Anyway, I have tried before - tried to figure out why I would gain when I bust my ass through the week. I would look over everything I ate during the week and try to figure out where I went wrong. Maybe I didn't do anything wrong? I can control what I put into my body and control the exercise that I do to my body, but my body's response to that, I can't really control. I can do what I can and do things that will bring about weight loss. However, sometimes that won't happen. It sucks, but it is what it is. I just have to keep trying.

Tuesday, February 3, 2009

Possibilities and keeping on track

Well, there is a possiblity that I can move to a different department, which I am extremely excited about. I think that it would be a good move and would open up a door of great opportunities. I really hope that it works out. I have my fingers, toes, (and anything else that I can) crossed.

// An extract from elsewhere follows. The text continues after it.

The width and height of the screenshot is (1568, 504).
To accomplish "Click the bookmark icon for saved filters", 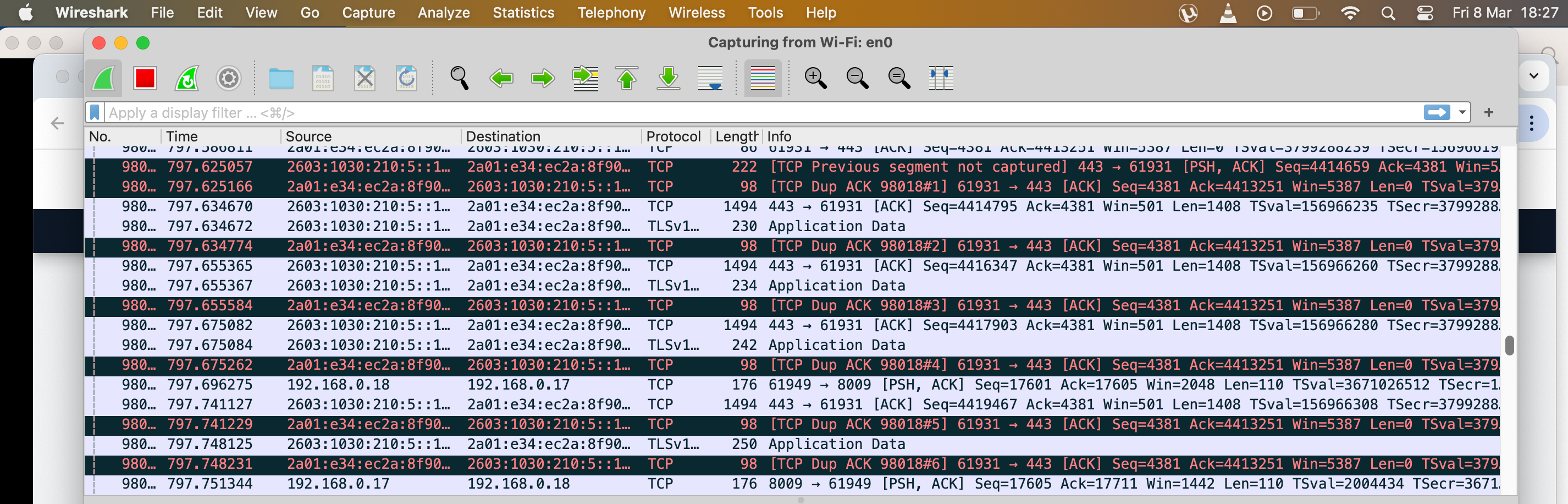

Also, I've been keeping on track this week. I have been getting in exercise (4 mile walk yesterday and 2 today during the day today) and doing my DVD. I plan to do that tonight. Eating has been good. I did have teriyaki last night, which makes me so bloated the next day. I knew it. The husband bought it. Silly me thinking that he was going to make dinner. Oh well! It's done and it was good. The sodium in that stuff is ridiculous though. I try not to eat it often, but I do have some every now and then.

We had such a beautiful day today and it was nice to get back out and take a walk. I hope to see more days like this. It's hard living in the Pacific Northwest sometimes. All the dang clouds!